All lines from the one containing "1920x1080 pixels. At" through the final line of the entries are to be written out verbatim; no other line is to be included.

• • • • •

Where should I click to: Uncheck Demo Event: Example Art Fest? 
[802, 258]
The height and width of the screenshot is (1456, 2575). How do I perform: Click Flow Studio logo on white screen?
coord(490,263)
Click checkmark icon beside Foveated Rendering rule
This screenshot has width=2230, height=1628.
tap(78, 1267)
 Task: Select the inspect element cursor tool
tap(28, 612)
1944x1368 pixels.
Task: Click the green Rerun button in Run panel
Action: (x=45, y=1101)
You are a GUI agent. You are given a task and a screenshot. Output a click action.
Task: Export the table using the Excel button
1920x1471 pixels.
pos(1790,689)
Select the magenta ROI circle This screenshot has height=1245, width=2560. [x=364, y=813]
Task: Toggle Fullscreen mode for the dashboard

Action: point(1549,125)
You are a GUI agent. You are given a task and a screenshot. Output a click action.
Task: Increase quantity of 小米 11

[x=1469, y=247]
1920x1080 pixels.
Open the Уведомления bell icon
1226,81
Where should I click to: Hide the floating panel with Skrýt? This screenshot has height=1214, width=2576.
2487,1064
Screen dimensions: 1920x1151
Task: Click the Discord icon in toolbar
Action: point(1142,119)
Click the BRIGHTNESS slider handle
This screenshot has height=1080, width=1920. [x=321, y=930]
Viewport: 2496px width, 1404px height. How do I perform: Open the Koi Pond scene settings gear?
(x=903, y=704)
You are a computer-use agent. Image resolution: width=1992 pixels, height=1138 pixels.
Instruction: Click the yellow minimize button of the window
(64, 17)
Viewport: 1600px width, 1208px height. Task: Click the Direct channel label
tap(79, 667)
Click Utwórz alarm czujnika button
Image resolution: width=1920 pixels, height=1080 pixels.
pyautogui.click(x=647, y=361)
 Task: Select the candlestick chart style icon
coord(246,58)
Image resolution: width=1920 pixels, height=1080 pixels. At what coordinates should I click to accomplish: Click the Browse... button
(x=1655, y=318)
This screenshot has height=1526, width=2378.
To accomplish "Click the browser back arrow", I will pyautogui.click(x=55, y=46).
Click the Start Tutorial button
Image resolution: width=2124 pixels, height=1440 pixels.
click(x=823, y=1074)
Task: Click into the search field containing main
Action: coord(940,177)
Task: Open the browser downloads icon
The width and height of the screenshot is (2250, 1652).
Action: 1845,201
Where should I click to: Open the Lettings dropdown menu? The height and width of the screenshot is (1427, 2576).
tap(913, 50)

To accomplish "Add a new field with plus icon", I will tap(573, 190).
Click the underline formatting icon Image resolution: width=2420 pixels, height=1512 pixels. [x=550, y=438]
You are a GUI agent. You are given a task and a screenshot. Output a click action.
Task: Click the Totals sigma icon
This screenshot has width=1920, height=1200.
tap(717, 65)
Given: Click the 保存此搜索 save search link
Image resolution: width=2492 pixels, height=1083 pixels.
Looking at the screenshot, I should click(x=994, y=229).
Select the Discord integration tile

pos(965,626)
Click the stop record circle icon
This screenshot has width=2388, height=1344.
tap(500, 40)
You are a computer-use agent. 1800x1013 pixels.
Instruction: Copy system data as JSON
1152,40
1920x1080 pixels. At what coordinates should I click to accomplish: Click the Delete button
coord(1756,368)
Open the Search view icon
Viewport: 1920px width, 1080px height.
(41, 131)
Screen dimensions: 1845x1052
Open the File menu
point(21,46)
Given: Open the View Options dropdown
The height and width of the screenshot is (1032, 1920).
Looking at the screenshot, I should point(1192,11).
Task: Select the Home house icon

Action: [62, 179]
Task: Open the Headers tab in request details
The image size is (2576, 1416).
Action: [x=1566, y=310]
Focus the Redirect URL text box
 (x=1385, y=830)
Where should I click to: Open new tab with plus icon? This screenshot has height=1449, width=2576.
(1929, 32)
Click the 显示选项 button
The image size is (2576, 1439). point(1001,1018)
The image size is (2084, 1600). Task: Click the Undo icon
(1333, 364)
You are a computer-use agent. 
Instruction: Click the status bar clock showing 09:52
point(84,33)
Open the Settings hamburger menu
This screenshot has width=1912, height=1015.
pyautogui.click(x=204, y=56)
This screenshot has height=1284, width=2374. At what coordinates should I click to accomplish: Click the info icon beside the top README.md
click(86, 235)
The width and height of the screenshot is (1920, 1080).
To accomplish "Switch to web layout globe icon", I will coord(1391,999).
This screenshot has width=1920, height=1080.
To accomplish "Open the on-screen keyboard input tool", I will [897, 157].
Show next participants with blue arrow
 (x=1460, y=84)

• • • • •

Written answer –
1920x1080 pixels. At what coordinates should I click to accomplish: Click the Delete button
coord(1756,368)
Open the Search view icon
Viewport: 1920px width, 1080px height.
(41, 131)
Screen dimensions: 1845x1052
Open the File menu
point(21,46)
Given: Open the View Options dropdown
The height and width of the screenshot is (1032, 1920).
Looking at the screenshot, I should point(1192,11).
Task: Select the Home house icon

Action: [62, 179]
Task: Open the Headers tab in request details
The image size is (2576, 1416).
Action: [x=1566, y=310]
Focus the Redirect URL text box
 (x=1385, y=830)
Where should I click to: Open new tab with plus icon? This screenshot has height=1449, width=2576.
(1929, 32)
Click the 显示选项 button
The image size is (2576, 1439). point(1001,1018)
The image size is (2084, 1600). Task: Click the Undo icon
(1333, 364)
You are a computer-use agent. 
Instruction: Click the status bar clock showing 09:52
point(84,33)
Open the Settings hamburger menu
This screenshot has width=1912, height=1015.
pyautogui.click(x=204, y=56)
This screenshot has height=1284, width=2374. At what coordinates should I click to accomplish: Click the info icon beside the top README.md
click(86, 235)
The width and height of the screenshot is (1920, 1080).
To accomplish "Switch to web layout globe icon", I will coord(1391,999).
This screenshot has width=1920, height=1080.
To accomplish "Open the on-screen keyboard input tool", I will [897, 157].
Show next participants with blue arrow
 (x=1460, y=84)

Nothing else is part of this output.